Aunque normalmente un falso positivo nos protege ante una posible amenaza cuando el antivirus no está seguro de que sea algo realmente fiable. Sin embargo, en ocasiones, estos falsos positivos también pueden ser un problema para nuestro ordenador.
Lo primero que debemos tener en cuenta es que, si un antivirus detecta una posible amenaza en un archivo, no debemos desbloquearlo a no ser que estemos 100% seguros de que se trata de un archivo fiable. Puede ocurrir que hayamos bajado un juego o programa de Internet, de manera ilegal, y que nuestro software lo haya detectado como una amenaza. Por mucho que nos recomienden permitirlo, es mejor no hacerlo, ya que no sabemos si el pirata nos intenta engañar.
Además de eso, lo que puede ocurrir es que nuestro programa de seguridad detecte como posibles amenazas programas que son de fiar, ya sea por su funcionamiento interno o porque haya algún conflicto con la firma digital del programa que haga saltar las alarmas de los sistemas heurísticos. Ya ha ocurrido en algunos casos con programa como Ccleaner, IObit o uTorrent, que han sido marcados por algunos antivirus como amenazas.
Incluso, en el peor de los casos, puede ocurrir que por un fallo en el motor se detecten archivos DLL o ejecutables de programas o del propio Windows como sospechosos. Esto ya ha pasado en alguna ocasión, y las consecuencias son catastróficas, teniendo, en el peor de los casos, incluso que reinstalar Windows de cero. Por suerte, este tipo de problemas no es muy habitual.
Cómo actuar ante ellos
Si nuestro programa de seguridad ha bloqueado un archivo que hemos bajado de Internet, un ejecutable o una librería DLL, lo primero que debemos hacer es preguntarnos ¿realmente es fiable? Si lo hemos bajado de la página web de los desarrolladores, o de su repositorio oficial de GitHub, probablemente sí. Aun así, antes de desbloquearlo, debemos asegurarnos al 100% de que, efectivamente, es de fiar.

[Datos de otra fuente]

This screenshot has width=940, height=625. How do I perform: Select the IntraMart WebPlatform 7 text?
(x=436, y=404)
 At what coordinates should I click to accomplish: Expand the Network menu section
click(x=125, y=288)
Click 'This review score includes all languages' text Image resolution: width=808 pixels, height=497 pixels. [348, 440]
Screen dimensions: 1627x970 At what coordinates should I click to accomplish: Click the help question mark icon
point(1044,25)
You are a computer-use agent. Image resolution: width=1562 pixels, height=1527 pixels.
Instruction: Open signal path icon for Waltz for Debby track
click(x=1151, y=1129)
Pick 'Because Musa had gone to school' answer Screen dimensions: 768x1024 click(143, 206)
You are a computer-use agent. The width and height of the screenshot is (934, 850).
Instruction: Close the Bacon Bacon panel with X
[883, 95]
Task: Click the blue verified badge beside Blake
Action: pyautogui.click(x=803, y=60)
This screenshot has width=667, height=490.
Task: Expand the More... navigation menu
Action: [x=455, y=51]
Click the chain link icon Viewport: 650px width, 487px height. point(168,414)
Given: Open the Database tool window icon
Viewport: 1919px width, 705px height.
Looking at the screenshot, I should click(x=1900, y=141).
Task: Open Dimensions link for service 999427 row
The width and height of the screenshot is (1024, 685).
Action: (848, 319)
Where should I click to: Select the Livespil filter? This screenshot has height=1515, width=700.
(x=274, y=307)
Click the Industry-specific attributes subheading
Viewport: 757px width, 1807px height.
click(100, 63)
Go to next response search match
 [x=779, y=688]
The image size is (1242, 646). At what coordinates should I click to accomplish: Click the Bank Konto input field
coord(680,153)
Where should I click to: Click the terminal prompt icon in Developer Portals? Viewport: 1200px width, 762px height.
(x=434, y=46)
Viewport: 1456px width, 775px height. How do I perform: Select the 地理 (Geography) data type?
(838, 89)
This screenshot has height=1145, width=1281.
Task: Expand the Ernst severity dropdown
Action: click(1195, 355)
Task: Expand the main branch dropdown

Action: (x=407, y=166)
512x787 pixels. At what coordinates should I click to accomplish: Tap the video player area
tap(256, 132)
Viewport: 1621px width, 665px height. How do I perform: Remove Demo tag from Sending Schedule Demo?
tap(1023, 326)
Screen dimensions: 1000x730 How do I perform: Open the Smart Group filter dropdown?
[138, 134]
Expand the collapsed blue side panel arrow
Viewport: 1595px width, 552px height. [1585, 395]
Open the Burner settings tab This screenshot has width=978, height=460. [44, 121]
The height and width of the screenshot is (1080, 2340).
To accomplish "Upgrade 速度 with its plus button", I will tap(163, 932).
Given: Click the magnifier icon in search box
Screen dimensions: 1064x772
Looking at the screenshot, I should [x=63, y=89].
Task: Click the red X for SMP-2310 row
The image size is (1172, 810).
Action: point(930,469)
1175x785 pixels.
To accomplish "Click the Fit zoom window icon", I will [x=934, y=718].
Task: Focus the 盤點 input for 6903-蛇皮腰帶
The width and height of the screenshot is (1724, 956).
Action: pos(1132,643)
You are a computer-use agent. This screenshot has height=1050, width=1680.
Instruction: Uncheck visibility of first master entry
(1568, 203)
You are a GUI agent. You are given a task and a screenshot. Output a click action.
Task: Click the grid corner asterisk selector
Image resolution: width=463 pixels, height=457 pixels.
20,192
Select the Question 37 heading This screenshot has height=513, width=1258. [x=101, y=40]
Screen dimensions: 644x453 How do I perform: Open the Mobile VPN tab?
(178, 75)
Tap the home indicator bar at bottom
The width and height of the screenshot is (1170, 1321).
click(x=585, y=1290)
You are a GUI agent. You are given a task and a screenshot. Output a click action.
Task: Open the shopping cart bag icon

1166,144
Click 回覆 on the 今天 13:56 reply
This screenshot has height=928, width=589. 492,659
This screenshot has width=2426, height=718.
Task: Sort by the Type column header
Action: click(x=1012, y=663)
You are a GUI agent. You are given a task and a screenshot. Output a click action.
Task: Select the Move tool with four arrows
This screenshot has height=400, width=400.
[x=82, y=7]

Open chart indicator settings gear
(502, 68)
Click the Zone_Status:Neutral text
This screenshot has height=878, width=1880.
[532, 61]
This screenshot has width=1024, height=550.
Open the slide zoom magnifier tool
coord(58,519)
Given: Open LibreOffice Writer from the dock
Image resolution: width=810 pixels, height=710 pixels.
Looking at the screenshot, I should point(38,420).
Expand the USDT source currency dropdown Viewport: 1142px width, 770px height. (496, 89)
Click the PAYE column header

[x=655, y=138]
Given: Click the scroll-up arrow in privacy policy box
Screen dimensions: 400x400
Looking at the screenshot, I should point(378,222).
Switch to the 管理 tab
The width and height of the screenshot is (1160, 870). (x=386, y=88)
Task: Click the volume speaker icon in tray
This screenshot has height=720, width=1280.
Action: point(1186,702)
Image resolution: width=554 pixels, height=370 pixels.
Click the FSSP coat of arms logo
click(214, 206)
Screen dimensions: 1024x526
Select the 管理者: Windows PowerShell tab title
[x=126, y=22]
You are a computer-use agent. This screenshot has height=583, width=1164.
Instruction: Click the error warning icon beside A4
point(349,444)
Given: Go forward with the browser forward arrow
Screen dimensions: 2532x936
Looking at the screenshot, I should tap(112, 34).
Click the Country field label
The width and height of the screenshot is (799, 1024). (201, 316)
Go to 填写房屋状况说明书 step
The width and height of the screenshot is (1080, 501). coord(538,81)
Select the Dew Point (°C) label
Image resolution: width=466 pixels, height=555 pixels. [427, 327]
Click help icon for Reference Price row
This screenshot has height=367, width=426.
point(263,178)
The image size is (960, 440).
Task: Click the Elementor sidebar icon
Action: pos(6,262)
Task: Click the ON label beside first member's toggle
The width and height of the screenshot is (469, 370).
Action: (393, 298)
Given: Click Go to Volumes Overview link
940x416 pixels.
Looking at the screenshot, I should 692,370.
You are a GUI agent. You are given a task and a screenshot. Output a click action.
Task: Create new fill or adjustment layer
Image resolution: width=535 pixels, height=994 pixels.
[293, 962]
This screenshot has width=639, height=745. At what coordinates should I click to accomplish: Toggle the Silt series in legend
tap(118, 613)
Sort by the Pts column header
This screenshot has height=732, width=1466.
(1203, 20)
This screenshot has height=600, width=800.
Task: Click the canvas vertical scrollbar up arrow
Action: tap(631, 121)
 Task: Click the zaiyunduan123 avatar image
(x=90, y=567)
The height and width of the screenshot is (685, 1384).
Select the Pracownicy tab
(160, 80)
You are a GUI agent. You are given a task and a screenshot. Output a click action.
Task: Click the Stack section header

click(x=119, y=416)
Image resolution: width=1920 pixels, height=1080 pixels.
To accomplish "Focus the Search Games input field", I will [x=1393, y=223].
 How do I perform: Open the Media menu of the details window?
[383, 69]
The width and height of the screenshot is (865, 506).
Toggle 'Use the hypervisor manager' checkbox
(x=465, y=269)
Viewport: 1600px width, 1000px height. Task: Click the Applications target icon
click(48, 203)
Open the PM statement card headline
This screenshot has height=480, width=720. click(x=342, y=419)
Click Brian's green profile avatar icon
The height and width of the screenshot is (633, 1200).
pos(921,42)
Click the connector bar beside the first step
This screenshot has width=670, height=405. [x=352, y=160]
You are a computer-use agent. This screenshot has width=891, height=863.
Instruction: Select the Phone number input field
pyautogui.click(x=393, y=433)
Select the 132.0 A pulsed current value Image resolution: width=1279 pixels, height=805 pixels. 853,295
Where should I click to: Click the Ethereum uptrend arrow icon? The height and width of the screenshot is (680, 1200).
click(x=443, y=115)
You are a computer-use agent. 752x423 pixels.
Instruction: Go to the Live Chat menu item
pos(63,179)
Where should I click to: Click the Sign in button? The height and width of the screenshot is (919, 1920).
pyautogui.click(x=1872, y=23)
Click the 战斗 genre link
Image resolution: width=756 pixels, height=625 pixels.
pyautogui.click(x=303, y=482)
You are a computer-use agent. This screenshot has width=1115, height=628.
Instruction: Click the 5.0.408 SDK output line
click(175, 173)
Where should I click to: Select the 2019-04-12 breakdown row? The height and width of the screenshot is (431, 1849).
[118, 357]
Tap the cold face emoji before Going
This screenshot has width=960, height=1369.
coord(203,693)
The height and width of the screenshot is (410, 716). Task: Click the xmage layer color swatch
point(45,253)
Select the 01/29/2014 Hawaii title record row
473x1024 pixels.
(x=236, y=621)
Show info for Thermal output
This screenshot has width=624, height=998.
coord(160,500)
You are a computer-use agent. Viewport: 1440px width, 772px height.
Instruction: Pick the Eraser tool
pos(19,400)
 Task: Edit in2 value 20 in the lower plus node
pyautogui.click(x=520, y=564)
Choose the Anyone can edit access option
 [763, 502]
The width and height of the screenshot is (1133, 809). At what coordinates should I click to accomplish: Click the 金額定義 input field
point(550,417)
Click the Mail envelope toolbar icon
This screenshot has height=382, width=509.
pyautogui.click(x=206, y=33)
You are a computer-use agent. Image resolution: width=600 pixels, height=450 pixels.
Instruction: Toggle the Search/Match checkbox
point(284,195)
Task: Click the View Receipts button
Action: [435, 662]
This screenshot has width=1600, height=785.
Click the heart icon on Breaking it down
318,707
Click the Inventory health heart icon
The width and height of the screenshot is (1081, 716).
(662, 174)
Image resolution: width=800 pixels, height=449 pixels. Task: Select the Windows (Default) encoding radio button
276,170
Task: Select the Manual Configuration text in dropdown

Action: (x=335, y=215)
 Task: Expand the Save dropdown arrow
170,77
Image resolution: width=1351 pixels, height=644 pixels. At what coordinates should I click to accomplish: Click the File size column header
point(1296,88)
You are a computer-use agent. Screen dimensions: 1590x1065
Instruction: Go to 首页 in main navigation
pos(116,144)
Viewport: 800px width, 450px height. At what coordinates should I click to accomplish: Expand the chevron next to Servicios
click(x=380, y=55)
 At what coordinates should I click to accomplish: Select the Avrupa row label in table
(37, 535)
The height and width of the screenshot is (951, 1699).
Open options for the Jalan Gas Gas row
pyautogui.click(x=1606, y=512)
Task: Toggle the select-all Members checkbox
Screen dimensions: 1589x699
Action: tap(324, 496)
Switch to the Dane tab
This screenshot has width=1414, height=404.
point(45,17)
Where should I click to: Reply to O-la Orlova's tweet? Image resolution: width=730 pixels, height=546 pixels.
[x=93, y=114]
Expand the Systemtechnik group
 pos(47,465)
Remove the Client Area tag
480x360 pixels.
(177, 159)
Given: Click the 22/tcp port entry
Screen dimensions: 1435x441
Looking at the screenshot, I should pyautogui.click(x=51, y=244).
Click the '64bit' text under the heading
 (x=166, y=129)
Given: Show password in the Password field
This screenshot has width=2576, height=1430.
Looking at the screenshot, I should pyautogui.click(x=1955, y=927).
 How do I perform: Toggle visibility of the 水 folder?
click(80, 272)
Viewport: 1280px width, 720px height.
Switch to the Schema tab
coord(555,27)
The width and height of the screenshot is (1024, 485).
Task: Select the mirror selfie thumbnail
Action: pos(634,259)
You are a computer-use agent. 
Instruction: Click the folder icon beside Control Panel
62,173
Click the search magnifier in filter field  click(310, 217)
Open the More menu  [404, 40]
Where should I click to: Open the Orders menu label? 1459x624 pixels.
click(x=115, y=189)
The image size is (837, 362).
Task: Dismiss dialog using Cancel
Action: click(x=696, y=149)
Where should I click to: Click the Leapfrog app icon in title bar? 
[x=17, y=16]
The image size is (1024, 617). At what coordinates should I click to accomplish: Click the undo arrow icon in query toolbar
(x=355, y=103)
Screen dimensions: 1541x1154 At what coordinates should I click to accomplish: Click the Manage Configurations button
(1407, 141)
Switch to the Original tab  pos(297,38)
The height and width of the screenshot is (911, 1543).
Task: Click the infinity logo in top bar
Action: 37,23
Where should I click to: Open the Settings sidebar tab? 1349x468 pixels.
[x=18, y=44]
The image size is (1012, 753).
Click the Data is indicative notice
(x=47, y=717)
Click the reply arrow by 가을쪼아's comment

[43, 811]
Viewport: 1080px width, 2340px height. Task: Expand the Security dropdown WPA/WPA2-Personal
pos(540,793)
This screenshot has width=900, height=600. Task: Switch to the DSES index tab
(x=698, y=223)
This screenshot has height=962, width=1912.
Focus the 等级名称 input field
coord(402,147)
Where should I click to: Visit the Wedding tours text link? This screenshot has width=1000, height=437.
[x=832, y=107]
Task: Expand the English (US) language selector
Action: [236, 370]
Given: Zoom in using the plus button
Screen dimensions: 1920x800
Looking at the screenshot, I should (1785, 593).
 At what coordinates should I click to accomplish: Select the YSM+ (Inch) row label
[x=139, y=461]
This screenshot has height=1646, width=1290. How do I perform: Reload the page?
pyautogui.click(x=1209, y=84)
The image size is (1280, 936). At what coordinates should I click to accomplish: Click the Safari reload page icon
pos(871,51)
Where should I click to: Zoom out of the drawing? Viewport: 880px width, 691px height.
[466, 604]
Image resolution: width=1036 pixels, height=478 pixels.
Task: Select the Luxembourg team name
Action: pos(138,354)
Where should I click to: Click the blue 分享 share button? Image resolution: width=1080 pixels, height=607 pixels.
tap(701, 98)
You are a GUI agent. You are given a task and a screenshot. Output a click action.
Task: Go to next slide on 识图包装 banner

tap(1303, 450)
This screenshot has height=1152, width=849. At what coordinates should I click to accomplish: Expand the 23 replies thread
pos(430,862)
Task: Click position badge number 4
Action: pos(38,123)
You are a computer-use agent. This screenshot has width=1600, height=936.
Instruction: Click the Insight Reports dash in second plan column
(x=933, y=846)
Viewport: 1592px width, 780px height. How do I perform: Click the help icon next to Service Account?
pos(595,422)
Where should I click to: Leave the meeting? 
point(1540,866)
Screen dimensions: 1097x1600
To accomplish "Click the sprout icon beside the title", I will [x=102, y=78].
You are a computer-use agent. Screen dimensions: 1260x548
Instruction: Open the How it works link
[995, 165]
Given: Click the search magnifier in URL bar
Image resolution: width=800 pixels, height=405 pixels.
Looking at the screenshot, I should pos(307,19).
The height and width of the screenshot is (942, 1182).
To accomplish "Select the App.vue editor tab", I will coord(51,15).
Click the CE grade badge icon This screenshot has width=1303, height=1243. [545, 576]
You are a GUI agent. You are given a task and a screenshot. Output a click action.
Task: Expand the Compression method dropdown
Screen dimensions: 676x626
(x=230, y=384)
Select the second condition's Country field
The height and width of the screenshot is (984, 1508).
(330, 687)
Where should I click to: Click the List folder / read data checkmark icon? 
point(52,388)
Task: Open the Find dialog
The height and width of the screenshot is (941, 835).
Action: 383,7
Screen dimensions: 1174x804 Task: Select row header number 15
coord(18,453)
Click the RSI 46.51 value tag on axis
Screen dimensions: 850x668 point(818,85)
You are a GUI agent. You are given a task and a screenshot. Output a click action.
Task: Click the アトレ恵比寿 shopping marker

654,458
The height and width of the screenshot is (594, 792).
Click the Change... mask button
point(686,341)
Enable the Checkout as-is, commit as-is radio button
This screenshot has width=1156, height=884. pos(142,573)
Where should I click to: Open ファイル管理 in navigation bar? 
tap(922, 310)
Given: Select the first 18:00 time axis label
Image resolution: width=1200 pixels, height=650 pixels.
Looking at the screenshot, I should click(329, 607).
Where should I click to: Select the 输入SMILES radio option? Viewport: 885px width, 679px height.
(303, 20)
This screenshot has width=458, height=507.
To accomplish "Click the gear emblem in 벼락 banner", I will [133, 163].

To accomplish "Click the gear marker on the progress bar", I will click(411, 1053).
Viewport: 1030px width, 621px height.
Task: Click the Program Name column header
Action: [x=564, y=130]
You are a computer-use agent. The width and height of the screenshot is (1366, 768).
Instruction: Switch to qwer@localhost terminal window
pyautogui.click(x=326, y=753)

También podemos recurrir al uso de segundos antivirus para tener una segunda opinión sobre la seguridad del archivo. Por ejemplo, podemos enviar el archivo a analizar a VirusTotal para comprobar, con más de 50 antivirus a la vez, si un archivo es realmente fiable. Si varios antivirus detectan la amenaza, es que algo oculta.
Cómo evitar los falsos positivos
Solo hay dos formas de evitar estos falsos mensajes de alerta. La primera de ellas es asegurándonos de que siempre bajamos software y archivos conocidos y que sean de fiar. Los programas más comunes suelen estar siempre incluidos en una lista blanca por parte de los antivirus de manera que no salten las alarmas con ellos.
Y la segunda de las formas es reducir la sensibilidad de los análisis heurísticos. En la configuración de algunos de estos programas (no en todos) podemos encontrarnos con la posibilidad de reducir esta sensibilidad. Cuando menor sea la sensibilidad menos falsos positivos tendremos, aunque, como contrapartida, podemos estar dejando pasar posibles amenazas desconocidas. Hay que usar esta configuración con mucha precaución.